Spitzoid melanoma in children: clinicopathological study and application of immunohistochemistry as an adjunct diagnostic tool
Article first published online: 19 NOV 2008
© 2008 The Authors. Journal Compilation © 2008 Blackwell Munksgaard
Journal of Cutaneous Pathology
Volume 36, Issue 7, pages 740–752, July 2009
How to Cite
Paradela, S., Fonseca, E., Pita, S., Kantrow, S. M., Goncharuk, V. N., Diwan, H. and Prieto, V. G. (2009), Spitzoid melanoma in children: clinicopathological study and application of immunohistochemistry as an adjunct diagnostic tool. Journal of Cutaneous Pathology, 36: 740–752. doi: 10.1111/j.1600-0560.2008.01153.x
- Issue published online: 1 JUN 2009
- Article first published online: 19 NOV 2008
- Accepted for publication August 6, 2008
Introduction: The term spitzoid melanoma (SM) is reserved for a rare group of tumors with striking resemblance to Spitz nevus, often developing in children diagnosed in retrospect after the development of metastases.

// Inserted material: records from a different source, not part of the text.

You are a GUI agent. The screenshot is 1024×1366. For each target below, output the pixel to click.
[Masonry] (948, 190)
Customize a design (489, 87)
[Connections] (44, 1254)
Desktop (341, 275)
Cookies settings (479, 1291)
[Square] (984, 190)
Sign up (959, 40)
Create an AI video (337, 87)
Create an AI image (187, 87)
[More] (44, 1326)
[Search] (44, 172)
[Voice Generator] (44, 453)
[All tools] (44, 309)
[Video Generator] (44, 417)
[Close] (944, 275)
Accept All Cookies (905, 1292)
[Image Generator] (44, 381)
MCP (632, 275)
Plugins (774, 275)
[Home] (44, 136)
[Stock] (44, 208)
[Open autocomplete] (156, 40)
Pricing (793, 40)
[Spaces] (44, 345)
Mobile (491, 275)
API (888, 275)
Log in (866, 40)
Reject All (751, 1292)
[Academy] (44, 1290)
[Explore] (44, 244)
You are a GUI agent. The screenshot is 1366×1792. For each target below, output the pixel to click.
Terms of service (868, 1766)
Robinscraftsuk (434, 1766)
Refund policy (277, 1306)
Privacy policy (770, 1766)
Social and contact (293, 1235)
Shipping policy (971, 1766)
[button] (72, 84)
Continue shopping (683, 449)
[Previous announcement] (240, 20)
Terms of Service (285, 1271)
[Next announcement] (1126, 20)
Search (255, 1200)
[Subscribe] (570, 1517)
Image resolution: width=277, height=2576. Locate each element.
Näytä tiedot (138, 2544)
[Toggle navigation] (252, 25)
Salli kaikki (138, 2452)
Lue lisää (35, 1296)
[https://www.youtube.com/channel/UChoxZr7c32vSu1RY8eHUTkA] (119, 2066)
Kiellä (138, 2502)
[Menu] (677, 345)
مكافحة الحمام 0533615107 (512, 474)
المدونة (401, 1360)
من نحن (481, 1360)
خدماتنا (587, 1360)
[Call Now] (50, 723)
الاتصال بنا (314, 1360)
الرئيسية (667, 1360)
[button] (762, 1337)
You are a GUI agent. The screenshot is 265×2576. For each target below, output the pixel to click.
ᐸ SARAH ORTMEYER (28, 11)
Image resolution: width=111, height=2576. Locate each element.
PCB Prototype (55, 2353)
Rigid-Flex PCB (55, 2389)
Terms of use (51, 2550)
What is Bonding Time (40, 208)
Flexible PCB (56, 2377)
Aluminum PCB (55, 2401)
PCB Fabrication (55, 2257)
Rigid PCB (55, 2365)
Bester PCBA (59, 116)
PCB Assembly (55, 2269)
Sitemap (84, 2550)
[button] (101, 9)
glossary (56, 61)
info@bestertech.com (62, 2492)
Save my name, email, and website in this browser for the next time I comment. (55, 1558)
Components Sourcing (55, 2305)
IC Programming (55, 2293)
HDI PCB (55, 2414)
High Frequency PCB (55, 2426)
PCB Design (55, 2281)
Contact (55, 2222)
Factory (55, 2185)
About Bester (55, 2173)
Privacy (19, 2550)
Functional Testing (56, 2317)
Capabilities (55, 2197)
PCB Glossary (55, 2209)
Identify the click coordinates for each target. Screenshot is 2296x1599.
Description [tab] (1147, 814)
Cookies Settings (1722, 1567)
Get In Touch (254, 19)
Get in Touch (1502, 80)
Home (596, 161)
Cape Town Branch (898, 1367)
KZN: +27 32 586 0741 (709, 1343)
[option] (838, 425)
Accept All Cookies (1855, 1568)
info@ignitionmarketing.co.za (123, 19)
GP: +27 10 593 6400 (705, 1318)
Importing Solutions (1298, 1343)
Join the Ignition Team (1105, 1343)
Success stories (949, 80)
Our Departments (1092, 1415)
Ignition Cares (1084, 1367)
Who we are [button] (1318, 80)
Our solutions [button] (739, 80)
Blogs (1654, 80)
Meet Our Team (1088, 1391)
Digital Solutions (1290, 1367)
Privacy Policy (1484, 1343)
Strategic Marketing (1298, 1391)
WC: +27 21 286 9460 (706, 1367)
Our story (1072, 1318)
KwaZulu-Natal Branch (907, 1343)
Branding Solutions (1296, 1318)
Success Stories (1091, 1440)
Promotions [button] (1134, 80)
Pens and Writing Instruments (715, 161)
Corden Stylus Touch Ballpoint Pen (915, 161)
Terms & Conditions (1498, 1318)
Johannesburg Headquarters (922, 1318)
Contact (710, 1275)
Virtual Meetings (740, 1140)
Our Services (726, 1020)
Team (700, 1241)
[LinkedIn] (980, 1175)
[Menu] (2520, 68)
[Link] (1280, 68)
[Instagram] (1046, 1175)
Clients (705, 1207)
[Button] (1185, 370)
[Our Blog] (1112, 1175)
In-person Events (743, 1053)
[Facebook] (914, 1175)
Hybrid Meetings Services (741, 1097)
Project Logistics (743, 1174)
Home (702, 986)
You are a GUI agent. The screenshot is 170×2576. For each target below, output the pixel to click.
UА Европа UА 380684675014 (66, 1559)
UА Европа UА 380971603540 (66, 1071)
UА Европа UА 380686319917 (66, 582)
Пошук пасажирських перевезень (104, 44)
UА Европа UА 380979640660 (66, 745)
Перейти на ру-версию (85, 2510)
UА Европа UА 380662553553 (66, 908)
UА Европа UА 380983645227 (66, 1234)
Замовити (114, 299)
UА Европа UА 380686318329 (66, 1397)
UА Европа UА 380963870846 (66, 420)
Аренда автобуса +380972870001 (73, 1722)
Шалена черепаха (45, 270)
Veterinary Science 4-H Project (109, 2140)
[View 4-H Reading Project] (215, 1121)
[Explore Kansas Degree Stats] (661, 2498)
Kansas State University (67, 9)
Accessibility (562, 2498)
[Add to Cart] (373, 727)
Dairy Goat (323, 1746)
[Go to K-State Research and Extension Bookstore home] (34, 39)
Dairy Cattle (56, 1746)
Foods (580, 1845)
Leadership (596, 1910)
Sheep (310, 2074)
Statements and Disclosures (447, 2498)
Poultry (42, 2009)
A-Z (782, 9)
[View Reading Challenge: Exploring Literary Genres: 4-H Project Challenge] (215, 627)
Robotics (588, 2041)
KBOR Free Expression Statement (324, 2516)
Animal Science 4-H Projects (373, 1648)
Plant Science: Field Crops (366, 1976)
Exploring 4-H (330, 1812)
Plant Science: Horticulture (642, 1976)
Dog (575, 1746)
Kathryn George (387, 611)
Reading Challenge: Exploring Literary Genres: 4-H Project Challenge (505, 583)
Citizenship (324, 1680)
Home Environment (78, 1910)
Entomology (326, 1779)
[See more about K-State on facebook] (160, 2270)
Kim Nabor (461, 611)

Objectives: To determine the biological significance of SM and to analyze the effectiveness of adjuvant diagnostic techniques.
Materials and methods: A retrospective, observational study of 38 cases of SM in patients younger than 18 years. Histological type, Clark level and Breslow thickness, radial and vertical growth phase, mitotic count/mm2, ulceration, regression, vascular and perineural invasion, satellitosis, cytology and associated nevi were reviewed. An immunohistochemical analysis with HMB45 and Ki67 was performed in 10 cases. These features were correlated to patient’s stage and outcome.
Results: Analysis of histological and immunohistochemical features should allow accurate diagnosis in most cases. Given the low mortality rate, no conclusions about the prognostic significance of histological parameters of the primary tumor could be established.
Conclusion: We report the largest series of SM from a unique center. Although these patients may have a better prognosis than adults, some patients with SM develop metastasis and die, particularly after age 11 years. Therefore, we recommend using the same treatments as in adults.